Дифференциальное уравнение в частных производных вошло в теоретическую физику в качестве служанки, но постепенно оно стало госпожой. Это началось в XIX в., когда утвердилась волновая теория света. Свет в пустом пространстве рассматривался как колебательный процесс в эфире, и должно было казаться бесполезным считать и эфир конгломератом материальных точек. Здесь впервые дифференциальные уравнения в частных производных выступили в физике как естественное выражение элементарного процесса. Континуальное поле вошло в одну из областей теоретической физики как представитель физической реальности наряду с материальной точкой. Этот дуализм не исчез до сих пор хотя такое положение должно казаться неестественным.
Хотя после этого представление о физической реальности перестало быть чисто атомистическим оно оставалось механистическим.

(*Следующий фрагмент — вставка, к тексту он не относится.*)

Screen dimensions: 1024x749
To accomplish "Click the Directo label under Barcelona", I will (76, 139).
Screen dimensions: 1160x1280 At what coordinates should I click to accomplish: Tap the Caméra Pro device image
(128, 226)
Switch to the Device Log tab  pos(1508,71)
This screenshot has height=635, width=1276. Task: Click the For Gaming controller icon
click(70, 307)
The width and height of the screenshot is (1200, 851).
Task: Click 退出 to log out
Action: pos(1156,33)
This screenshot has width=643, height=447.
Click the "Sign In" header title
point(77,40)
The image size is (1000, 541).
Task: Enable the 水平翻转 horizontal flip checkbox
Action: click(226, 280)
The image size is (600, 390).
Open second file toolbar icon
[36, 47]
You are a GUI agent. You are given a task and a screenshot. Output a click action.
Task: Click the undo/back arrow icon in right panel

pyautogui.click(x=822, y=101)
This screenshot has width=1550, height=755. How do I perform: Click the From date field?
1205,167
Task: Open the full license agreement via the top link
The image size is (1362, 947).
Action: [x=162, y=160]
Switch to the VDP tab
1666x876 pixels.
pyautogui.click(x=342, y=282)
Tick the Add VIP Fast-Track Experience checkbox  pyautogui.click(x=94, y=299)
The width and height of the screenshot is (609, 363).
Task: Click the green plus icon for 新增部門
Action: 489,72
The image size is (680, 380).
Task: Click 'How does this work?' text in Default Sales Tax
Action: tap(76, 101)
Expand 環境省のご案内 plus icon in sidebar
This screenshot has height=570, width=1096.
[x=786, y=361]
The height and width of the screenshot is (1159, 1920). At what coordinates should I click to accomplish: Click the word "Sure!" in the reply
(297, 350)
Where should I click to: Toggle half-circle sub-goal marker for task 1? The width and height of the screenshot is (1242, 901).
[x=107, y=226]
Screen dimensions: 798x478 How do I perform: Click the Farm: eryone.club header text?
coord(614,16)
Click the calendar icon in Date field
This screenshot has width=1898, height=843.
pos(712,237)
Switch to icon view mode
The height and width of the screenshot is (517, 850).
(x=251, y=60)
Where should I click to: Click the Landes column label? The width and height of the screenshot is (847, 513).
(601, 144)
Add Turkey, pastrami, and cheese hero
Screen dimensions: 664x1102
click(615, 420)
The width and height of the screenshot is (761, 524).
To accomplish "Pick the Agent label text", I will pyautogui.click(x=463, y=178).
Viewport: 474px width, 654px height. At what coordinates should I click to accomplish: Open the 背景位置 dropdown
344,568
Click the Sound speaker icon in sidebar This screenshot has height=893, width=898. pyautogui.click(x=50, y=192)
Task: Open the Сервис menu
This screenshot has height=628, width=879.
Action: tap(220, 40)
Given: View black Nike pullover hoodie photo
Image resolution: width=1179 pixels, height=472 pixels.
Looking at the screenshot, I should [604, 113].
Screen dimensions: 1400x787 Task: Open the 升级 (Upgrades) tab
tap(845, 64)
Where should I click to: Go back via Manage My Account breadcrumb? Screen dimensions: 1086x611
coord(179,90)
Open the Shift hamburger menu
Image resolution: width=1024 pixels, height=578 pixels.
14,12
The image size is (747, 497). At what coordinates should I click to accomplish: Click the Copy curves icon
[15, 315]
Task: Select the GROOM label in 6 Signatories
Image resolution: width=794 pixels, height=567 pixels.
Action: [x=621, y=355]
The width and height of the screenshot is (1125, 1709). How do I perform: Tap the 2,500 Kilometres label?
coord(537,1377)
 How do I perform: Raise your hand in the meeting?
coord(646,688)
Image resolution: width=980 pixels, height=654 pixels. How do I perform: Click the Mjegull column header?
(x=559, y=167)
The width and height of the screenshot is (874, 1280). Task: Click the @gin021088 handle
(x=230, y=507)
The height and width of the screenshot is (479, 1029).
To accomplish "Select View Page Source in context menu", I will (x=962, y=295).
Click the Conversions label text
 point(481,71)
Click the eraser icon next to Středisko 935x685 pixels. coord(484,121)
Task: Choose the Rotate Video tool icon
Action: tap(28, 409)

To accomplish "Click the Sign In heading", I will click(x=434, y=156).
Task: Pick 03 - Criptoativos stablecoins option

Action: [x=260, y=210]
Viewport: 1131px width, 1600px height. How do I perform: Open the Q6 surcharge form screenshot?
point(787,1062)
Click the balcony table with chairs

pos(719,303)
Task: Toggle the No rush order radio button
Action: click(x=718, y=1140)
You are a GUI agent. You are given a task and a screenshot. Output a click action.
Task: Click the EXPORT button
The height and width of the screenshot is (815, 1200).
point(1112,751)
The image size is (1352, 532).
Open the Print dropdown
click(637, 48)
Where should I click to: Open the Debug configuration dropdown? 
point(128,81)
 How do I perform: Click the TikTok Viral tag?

Вновь и вновь пытались все происходящие события интерпретировать как движения инертной массы, ибо другой трактовки просто нельзя было себе представить. И тут наступил великий перелом, который во все времена будут связывать с именами Фарадея, Максвелла и Герца. Львиная доля в этой революции принадлежит Максвеллу. Он показал, что все известное тогда о свете и электромагнитных явлениях может быть изложено с помощью его, ныне широко известной, двойной системы дифференциальных уравнений в частных производных, куда электрическое и магнитное поля входили как зависимые переменные. Правда, Максвелл пытался обосновать или оправдать эти уравнения с помощью мысленных механических построений. Он использовал одновременно несколько таких построений, и ни одно из них не считал истинным, так что существенными оказались лишь уравнения и фигурирующие в них элементарные, не сводимые к другим сущностям, силы поля. К концу XIX в. концепция об электромагнитном поле как несводимой сущности, стала уже всеобщей, и серьёзные физики перестали верить в правомочность или возможность механического обоснования уравнений Максвелла. Наоборот вскоре стали даже пытаться использовать материальные точки и их инерцию с позиций теории поля при помощи уравнений Максвелла. Но эти попытки конечно не увенчались успехом.